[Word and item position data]
-*-
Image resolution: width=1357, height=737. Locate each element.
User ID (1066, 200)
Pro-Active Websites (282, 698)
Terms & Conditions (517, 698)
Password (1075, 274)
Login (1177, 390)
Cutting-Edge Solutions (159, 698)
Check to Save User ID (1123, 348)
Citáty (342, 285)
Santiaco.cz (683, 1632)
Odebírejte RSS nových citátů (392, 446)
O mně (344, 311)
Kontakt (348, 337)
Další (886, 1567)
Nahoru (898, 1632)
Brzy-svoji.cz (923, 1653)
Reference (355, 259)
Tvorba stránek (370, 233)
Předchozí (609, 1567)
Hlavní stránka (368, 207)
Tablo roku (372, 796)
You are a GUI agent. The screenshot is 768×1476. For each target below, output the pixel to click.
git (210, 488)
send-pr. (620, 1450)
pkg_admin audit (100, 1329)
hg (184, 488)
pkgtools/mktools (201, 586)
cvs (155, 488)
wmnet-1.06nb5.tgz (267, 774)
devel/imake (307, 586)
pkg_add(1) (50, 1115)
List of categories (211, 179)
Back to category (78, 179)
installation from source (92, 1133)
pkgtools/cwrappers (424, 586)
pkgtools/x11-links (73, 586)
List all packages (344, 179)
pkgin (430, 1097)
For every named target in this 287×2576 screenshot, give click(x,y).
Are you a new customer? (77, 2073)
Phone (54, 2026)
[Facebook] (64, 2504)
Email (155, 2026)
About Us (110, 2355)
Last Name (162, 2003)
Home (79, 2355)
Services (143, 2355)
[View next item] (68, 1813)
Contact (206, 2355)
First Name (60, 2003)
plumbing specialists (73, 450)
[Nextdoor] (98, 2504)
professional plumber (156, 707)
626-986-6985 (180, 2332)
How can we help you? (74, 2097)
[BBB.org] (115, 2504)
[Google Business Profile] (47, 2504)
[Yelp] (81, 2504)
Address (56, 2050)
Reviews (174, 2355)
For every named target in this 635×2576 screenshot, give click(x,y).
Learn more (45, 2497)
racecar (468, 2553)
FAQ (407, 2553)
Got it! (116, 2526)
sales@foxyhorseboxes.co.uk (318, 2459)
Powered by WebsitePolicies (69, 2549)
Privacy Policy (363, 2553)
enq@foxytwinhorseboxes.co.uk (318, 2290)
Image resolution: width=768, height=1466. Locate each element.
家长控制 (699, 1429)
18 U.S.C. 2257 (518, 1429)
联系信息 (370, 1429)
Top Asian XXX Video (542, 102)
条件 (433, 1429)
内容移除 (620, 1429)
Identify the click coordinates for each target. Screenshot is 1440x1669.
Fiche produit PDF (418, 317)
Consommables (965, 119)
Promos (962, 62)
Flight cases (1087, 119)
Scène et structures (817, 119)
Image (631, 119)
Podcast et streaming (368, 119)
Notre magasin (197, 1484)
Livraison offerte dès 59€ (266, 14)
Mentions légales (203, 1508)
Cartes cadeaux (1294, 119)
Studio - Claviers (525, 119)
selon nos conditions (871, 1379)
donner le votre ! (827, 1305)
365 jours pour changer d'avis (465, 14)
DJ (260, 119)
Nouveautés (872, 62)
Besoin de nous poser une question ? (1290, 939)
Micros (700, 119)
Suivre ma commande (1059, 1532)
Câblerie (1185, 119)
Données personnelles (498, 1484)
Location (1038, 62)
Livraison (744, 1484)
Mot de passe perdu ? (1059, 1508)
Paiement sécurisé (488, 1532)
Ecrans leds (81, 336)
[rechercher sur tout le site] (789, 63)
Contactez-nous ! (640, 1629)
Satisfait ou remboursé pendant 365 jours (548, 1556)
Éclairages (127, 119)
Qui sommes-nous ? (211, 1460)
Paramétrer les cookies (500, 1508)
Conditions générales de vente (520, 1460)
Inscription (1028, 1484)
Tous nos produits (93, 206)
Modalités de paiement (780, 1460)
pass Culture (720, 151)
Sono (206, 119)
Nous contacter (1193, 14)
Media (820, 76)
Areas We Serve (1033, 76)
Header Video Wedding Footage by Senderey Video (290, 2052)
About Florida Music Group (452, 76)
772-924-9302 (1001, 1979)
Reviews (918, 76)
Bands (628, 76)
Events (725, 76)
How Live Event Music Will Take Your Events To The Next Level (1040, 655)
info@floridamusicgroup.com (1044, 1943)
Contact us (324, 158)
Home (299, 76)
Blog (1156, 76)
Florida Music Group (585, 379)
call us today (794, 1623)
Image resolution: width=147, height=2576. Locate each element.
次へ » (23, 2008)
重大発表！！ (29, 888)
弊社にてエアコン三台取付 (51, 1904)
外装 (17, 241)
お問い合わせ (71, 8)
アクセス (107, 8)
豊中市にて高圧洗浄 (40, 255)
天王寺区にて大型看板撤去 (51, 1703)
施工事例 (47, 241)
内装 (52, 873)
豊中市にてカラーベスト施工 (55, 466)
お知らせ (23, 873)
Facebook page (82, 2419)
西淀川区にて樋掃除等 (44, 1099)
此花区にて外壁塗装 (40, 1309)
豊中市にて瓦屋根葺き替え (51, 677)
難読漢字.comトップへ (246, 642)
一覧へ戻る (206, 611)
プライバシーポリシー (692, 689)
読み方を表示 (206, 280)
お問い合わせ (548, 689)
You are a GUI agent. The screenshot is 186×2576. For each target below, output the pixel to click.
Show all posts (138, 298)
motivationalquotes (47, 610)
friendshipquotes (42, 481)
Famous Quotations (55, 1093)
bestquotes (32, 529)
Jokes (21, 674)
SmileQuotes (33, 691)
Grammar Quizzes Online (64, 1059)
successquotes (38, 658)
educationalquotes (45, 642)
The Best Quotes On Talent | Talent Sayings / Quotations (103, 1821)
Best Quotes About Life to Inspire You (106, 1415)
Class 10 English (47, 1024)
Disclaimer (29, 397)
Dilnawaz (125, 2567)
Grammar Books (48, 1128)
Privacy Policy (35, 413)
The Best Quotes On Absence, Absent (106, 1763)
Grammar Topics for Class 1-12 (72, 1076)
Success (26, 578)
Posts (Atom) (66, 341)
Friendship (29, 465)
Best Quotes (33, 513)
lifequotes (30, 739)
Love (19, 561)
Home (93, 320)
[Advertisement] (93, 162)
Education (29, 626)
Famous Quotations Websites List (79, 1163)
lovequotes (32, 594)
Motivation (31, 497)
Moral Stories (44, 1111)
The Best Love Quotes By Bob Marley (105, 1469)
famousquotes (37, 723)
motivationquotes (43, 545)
-*-
**What you should do**. Copy every entry above verbatim, keeping each line unchanged and in its original order.

**Exercise output**.
Image resolution: width=1357, height=737. Locate each element.
User ID (1066, 200)
Pro-Active Websites (282, 698)
Terms & Conditions (517, 698)
Password (1075, 274)
Login (1177, 390)
Cutting-Edge Solutions (159, 698)
Check to Save User ID (1123, 348)
Citáty (342, 285)
Santiaco.cz (683, 1632)
Odebírejte RSS nových citátů (392, 446)
O mně (344, 311)
Kontakt (348, 337)
Další (886, 1567)
Nahoru (898, 1632)
Brzy-svoji.cz (923, 1653)
Reference (355, 259)
Tvorba stránek (370, 233)
Předchozí (609, 1567)
Hlavní stránka (368, 207)
Tablo roku (372, 796)
You are a GUI agent. The screenshot is 768×1476. For each target below, output the pixel to click.
git (210, 488)
send-pr. (620, 1450)
pkg_admin audit (100, 1329)
hg (184, 488)
pkgtools/mktools (201, 586)
cvs (155, 488)
wmnet-1.06nb5.tgz (267, 774)
devel/imake (307, 586)
pkg_add(1) (50, 1115)
List of categories (211, 179)
Back to category (78, 179)
installation from source (92, 1133)
pkgtools/cwrappers (424, 586)
pkgtools/x11-links (73, 586)
List all packages (344, 179)
pkgin (430, 1097)
For every named target in this 287×2576 screenshot, give click(x,y).
Are you a new customer? (77, 2073)
Phone (54, 2026)
[Facebook] (64, 2504)
Email (155, 2026)
About Us (110, 2355)
Last Name (162, 2003)
Home (79, 2355)
Services (143, 2355)
[View next item] (68, 1813)
Contact (206, 2355)
First Name (60, 2003)
plumbing specialists (73, 450)
[Nextdoor] (98, 2504)
professional plumber (156, 707)
626-986-6985 (180, 2332)
How can we help you? (74, 2097)
[BBB.org] (115, 2504)
[Google Business Profile] (47, 2504)
[Yelp] (81, 2504)
Address (56, 2050)
Reviews (174, 2355)
For every named target in this 635×2576 screenshot, give click(x,y).
Learn more (45, 2497)
racecar (468, 2553)
FAQ (407, 2553)
Got it! (116, 2526)
sales@foxyhorseboxes.co.uk (318, 2459)
Powered by WebsitePolicies (69, 2549)
Privacy Policy (363, 2553)
enq@foxytwinhorseboxes.co.uk (318, 2290)
Image resolution: width=768, height=1466. Locate each element.
家长控制 (699, 1429)
18 U.S.C. 2257 (518, 1429)
联系信息 (370, 1429)
Top Asian XXX Video (542, 102)
条件 (433, 1429)
内容移除 (620, 1429)
Identify the click coordinates for each target. Screenshot is 1440x1669.
Fiche produit PDF (418, 317)
Consommables (965, 119)
Promos (962, 62)
Flight cases (1087, 119)
Scène et structures (817, 119)
Image (631, 119)
Podcast et streaming (368, 119)
Notre magasin (197, 1484)
Livraison offerte dès 59€ (266, 14)
Mentions légales (203, 1508)
Cartes cadeaux (1294, 119)
Studio - Claviers (525, 119)
selon nos conditions (871, 1379)
donner le votre ! (827, 1305)
365 jours pour changer d'avis (465, 14)
DJ (260, 119)
Nouveautés (872, 62)
Besoin de nous poser une question ? (1290, 939)
Micros (700, 119)
Suivre ma commande (1059, 1532)
Câblerie (1185, 119)
Données personnelles (498, 1484)
Location (1038, 62)
Livraison (744, 1484)
Mot de passe perdu ? (1059, 1508)
Paiement sécurisé (488, 1532)
Ecrans leds (81, 336)
[rechercher sur tout le site] (789, 63)
Contactez-nous ! (640, 1629)
Satisfait ou remboursé pendant 365 jours (548, 1556)
Éclairages (127, 119)
Qui sommes-nous ? (211, 1460)
Paramétrer les cookies (500, 1508)
Conditions générales de vente (520, 1460)
Inscription (1028, 1484)
Tous nos produits (93, 206)
Modalités de paiement (780, 1460)
pass Culture (720, 151)
Sono (206, 119)
Nous contacter (1193, 14)
Media (820, 76)
Areas We Serve (1033, 76)
Header Video Wedding Footage by Senderey Video (290, 2052)
About Florida Music Group (452, 76)
772-924-9302 (1001, 1979)
Reviews (918, 76)
Bands (628, 76)
Events (725, 76)
How Live Event Music Will Take Your Events To The Next Level (1040, 655)
info@floridamusicgroup.com (1044, 1943)
Contact us (324, 158)
Home (299, 76)
Blog (1156, 76)
Florida Music Group (585, 379)
call us today (794, 1623)
Image resolution: width=147, height=2576. Locate each element.
次へ » (23, 2008)
重大発表！！ (29, 888)
弊社にてエアコン三台取付 (51, 1904)
外装 (17, 241)
お問い合わせ (71, 8)
アクセス (107, 8)
豊中市にて高圧洗浄 (40, 255)
天王寺区にて大型看板撤去 (51, 1703)
施工事例 (47, 241)
内装 (52, 873)
豊中市にてカラーベスト施工 (55, 466)
お知らせ (23, 873)
Facebook page (82, 2419)
西淀川区にて樋掃除等 (44, 1099)
此花区にて外壁塗装 (40, 1309)
豊中市にて瓦屋根葺き替え (51, 677)
難読漢字.comトップへ (246, 642)
一覧へ戻る (206, 611)
プライバシーポリシー (692, 689)
読み方を表示 (206, 280)
お問い合わせ (548, 689)
You are a GUI agent. The screenshot is 186×2576. For each target below, output the pixel to click.
Show all posts (138, 298)
motivationalquotes (47, 610)
friendshipquotes (42, 481)
Famous Quotations (55, 1093)
bestquotes (32, 529)
Jokes (21, 674)
SmileQuotes (33, 691)
Grammar Quizzes Online (64, 1059)
successquotes (38, 658)
educationalquotes (45, 642)
The Best Quotes On Talent | Talent Sayings / Quotations (103, 1821)
Best Quotes About Life to Inspire You (106, 1415)
Class 10 English (47, 1024)
Disclaimer (29, 397)
Dilnawaz (125, 2567)
Grammar Books (48, 1128)
Privacy Policy (35, 413)
The Best Quotes On Absence, Absent (106, 1763)
Grammar Topics for Class 1-12 (72, 1076)
Success (26, 578)
Posts (Atom) (66, 341)
Friendship (29, 465)
Best Quotes (33, 513)
lifequotes (30, 739)
Love (19, 561)
Home (93, 320)
[Advertisement] (93, 162)
Education (29, 626)
Famous Quotations Websites List (79, 1163)
lovequotes (32, 594)
Motivation (31, 497)
Moral Stories (44, 1111)
The Best Love Quotes By Bob Marley (105, 1469)
famousquotes (37, 723)
motivationquotes (43, 545)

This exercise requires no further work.